### Goal of the exercise
Report all lines in the records that hold the string "Expand".

Collected data entries:
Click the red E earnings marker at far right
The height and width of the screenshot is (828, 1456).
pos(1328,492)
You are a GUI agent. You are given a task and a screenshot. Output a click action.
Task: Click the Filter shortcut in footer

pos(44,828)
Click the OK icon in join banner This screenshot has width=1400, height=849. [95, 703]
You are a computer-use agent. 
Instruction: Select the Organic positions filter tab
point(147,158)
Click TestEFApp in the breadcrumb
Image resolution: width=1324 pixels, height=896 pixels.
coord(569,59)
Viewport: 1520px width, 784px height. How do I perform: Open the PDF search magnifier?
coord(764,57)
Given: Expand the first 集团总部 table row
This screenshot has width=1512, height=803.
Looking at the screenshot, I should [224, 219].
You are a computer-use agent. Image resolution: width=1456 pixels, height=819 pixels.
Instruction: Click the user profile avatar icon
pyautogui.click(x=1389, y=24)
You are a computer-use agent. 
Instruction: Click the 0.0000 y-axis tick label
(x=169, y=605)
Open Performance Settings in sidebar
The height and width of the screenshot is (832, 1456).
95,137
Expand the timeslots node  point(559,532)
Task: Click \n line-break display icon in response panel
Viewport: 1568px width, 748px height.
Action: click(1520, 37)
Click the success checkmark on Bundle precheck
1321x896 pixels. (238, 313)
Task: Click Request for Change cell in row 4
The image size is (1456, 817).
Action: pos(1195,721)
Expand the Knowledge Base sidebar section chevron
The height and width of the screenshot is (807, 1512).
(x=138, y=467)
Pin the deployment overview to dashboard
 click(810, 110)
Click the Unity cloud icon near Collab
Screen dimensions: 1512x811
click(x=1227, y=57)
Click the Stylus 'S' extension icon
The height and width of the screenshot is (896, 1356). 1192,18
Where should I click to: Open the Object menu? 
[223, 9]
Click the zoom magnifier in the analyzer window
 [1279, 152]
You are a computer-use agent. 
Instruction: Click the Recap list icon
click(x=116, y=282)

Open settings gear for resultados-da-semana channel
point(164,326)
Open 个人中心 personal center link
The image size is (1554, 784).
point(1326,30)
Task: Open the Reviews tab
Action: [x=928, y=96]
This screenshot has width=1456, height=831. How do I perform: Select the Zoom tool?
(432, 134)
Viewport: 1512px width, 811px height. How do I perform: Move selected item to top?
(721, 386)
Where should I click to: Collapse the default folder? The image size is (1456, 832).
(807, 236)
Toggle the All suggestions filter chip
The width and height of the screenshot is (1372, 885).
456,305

### Output for this exercise
Given: Expand the first 集团总部 table row
Expand the timeslots node  point(559,532)
Expand the Knowledge Base sidebar section chevron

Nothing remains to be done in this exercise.